While being the central memory of our vacations at Ampersand Bay Boat Club (ABBC, a resort at the east end of Saranac Lake in New York’s Adirondack Park), we never jumped off Bluff Island in our first four years. From 1998 through 2001, we had puttered around in small rental boats and canoes, and satisfied ourselves with auto-accessible destinations. But on August 14, 2002, now outfitted with our own 13-foot Boston Whaler, I asked John, the low-key owner of ABBC, if there were islands on the lake that we could use. “Oh,” he brightened up, “you mean day use areas.” In previous years, we had seen the many islands dotting the lake, but they all seemed to be reserved by, and used by, overnight campers. To pull up a boat on just any old spot would be something like trespassing.

“Yes,” John continued, “there are day use areas, here on Eagle, here by the river, and here on Bluff Island.” He circled the spots on the map, which I gratefully accepted. That was John, low-key to a fault; he was friendly and helpful, and I loved him. But, if we hadn’t asked, he wouldn’t have volunteered.

Elaine, Ericka, Anna, and I boated out to inspect more carefully this Bluff Island, which we had seen many times; the south side of the island rises eighty feet above the lake, in a nearly-vertical bluff. “Nearly vertical” enough for people to jump off. Not necessarily middle-aged men with two young children, but crazy young guys. At Adirondack Medical Center, they have two usual causes for admissions to the ER: fishhooks jabbed into people’s soft parts and dislocated shoulders from people jumping eighty feet off the main bluff.

We circled the island once or twice, looking for a place to beach the boat. We’re a pretty cautious bunch of boaters: Elaine, Joe, and I. (And then there’s Derek.) So we reversed course at the big bluff and inspected the island closely, keeping it to our left, but at a safe distance. Nothing looked good as we rounded the eastern tip of the island. And as we tried to edge around the north side, rock buoys and smaller islets kept us off. Circling around to the northern tip, the bedrock sloped off into the water. Still nowhere to pull up. But, this was a day-use area, there had to be a spot to pull up a motorboat. Rounding the northern tip, we spotted the smaller back bluff. Much smaller, only about ten-fifteen feet high.

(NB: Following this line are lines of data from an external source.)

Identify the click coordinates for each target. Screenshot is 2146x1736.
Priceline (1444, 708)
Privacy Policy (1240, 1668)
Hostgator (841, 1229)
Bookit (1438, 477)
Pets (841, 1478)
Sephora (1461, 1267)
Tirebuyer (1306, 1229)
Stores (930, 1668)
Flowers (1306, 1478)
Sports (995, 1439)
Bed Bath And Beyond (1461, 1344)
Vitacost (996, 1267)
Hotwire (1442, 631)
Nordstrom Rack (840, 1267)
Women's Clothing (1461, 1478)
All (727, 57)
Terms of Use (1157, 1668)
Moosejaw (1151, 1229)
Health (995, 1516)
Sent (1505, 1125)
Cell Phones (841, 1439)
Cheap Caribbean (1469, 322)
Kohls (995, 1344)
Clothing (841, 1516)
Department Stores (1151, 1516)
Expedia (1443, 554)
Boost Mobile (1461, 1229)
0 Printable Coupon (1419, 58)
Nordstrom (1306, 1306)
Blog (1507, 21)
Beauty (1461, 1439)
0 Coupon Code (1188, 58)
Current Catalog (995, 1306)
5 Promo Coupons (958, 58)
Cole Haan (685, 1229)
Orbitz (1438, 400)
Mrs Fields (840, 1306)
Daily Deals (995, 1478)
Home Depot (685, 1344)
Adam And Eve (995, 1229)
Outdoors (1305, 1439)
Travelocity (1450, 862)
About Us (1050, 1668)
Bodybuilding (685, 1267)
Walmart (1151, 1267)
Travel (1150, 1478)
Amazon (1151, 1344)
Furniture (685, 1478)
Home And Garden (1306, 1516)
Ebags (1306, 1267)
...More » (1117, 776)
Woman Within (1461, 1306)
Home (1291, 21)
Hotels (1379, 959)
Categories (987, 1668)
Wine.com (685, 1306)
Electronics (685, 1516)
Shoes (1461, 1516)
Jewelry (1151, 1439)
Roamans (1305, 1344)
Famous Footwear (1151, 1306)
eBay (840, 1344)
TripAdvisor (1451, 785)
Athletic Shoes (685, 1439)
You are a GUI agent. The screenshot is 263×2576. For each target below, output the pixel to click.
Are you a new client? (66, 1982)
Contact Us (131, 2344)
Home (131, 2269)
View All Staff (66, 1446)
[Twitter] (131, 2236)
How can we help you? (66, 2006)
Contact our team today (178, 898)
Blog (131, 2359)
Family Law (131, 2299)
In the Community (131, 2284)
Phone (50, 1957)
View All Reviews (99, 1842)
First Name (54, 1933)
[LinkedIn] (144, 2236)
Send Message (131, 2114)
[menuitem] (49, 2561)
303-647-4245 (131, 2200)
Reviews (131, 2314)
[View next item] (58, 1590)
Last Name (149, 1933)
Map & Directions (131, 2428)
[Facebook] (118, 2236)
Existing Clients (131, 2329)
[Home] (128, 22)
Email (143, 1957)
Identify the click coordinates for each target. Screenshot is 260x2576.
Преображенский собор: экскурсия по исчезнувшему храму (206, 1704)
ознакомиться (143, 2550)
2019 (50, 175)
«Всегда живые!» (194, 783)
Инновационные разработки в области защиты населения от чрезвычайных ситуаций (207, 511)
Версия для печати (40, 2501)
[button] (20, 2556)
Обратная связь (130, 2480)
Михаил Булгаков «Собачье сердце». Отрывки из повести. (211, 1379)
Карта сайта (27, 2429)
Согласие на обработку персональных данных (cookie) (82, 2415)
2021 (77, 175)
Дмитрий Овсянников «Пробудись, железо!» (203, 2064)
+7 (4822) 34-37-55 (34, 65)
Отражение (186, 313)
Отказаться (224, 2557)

“There!” We spotted a promising little nook just left of the bluff, “I can see where people have pulled their boats up. Motor on slowly, and I’ll look out from the bow.” I throttled back and nosed the Whaler in cautiously. “It’s okay, okay, okay.” Elaine called out. “Watch this one rock on the left, and you’ll be fine.” I killed the motor and we drifted in the remaining few feet. As the boat thunked harmlessly onto the sand, we tied up. Ever cautious, I threw out the stern anchor too.

We were delighted. On the the northern spit of the island, a flattish peninsula about 100 yards long, there were three fireplace areas, each large enough to accommodate a group of several families. The main island large was enough for nine year-old kids to explore but not large enough to lose them, informal trails criss-crossing the whole place, all leading to the top of the big bluff with a magnificent view of the lake, the islands, the entrance to the river channel, and distant mountains. And best of all, the small back bluff for jumping.

It never crossed my mind that one day I would be counting the number of times I had jumped off the bluff, nor that I would be planning how to squeeze in one final jump.